A week after announcing plans for a new e-commerce fulfillment center, Walmart has lined up another one.
Walmart said Wednesday that it aims to build a 1 million-square-foot fulfillment center in Salt Lake City to fill online orders placed on Walmart.com. To be located at 990 N 6550 W, just outside the city near the airport, the facility is expected to open in the summer of 2022 and create about 450 full-time jobs across the region.
Last week, the Bentonville, Ark.-based retail giant unveiled plans to erect a 925,000-square-foot automated fulfillment center in Lebanon, Tenn., slated to go into operation in the fall of 2022.
The Salt Lake City facility won’t be automated. Walmart operates three distribution centers and 59 stores and employs over 20,000 associates in Utah.

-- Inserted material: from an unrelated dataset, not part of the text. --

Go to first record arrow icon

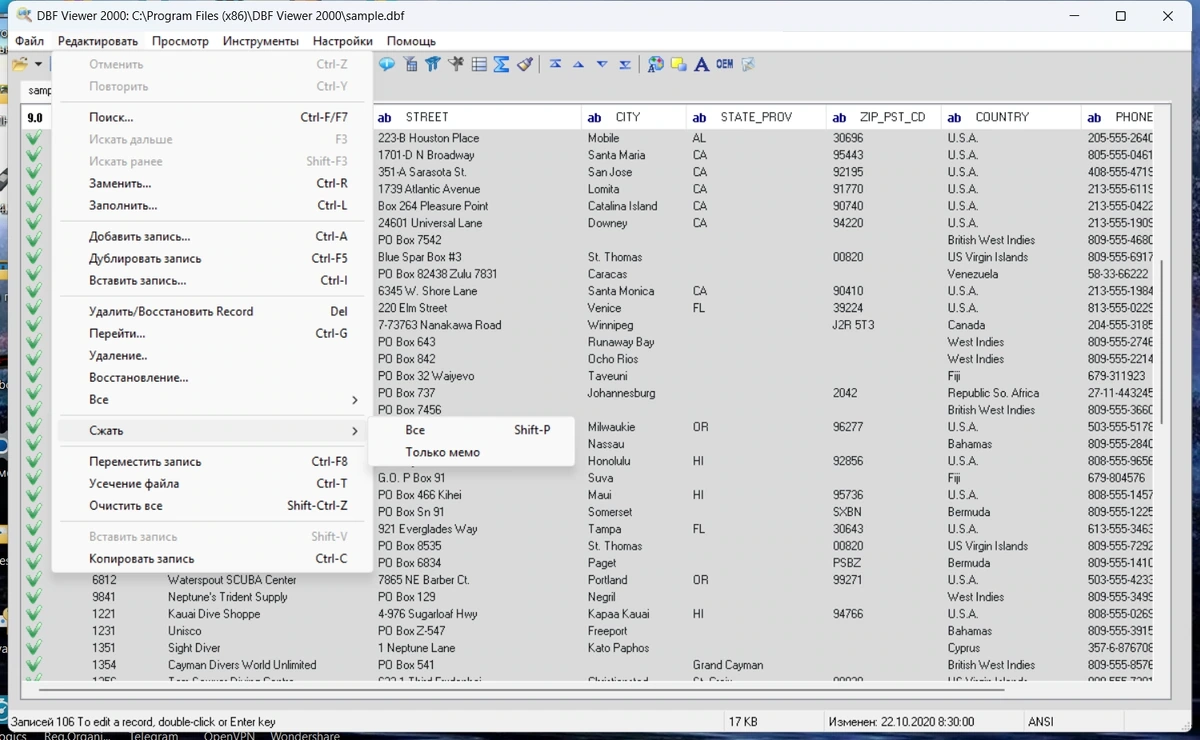pos(555,64)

“Walmart is excited to welcome our first fulfillment center in Salt Lake City to support our growing e-commerce fulfillment network,” Steve Miller, senior vice president of supply chain operations at Walmart U.S., said in a statement. “This new facility is the latest of example of Walmart’s commitment to offering customers fast shipping on items they need every day, and we look forward to further delivering on that promise with the development of this new, state-of-the-art facility.”
Unlike distribution centers, which receive, house and distribute products to Walmart stores, fulfillment centers process online orders and hold millions of items to be picked, packed and shipped directly to customers, as soon as the next day, according to Walmart. The company said the Salt Lake City facility is part of a broader effort to boost capacity in its supply chain to fuel omnichannel growth.
When reporting fiscal 2022 third-quarter results last month, Walmart said U.S. online sales rose 8% year over year and were up 87% on a two-year stack. And with the growth of its omnichannel presence, Walmart noted that fulfillment centers have become a linchpin of its plan to ramp up supply chain capacity.
Much of that effort will entail the use of automation to support rising demand, improve the customer experience and raise productivity, according to Walmart. In July, the company unveiled plans to automate 25 of its 42 regional distribution centers (RDCs) with robotics and other automation technology.
Besides the new Tennessee automated fulfillment center announced earlier this month, Walmart in October said it aims to build a high-tech distribution center for fresh and frozen food in Lyman, S.C., which will be the retailer’s biggest grocery DC to date. Due to open in 2024, the more than 720,000-square-foot facility will move twice as much grocery product — including perishables such as produce, eggs, dairy, flowers and frozen goods — in supplying area stores via a combination of manual labor and automation, robotics and machine learning technology, the retailer reported.
About two weeks later, in November, Walmart unveiled plans to build two high-tech DCs in the Dallas-Fort Worth area. The project in Lancaster, Texas, includes a 1.5 million-square-foot automated fulfillment center expected to open in 2023 and a 730,000-square-foot automated grocery DC slated to open in 2024. Walmart said the facilities will be among the largest automated fulfillment and distribution centers in its network.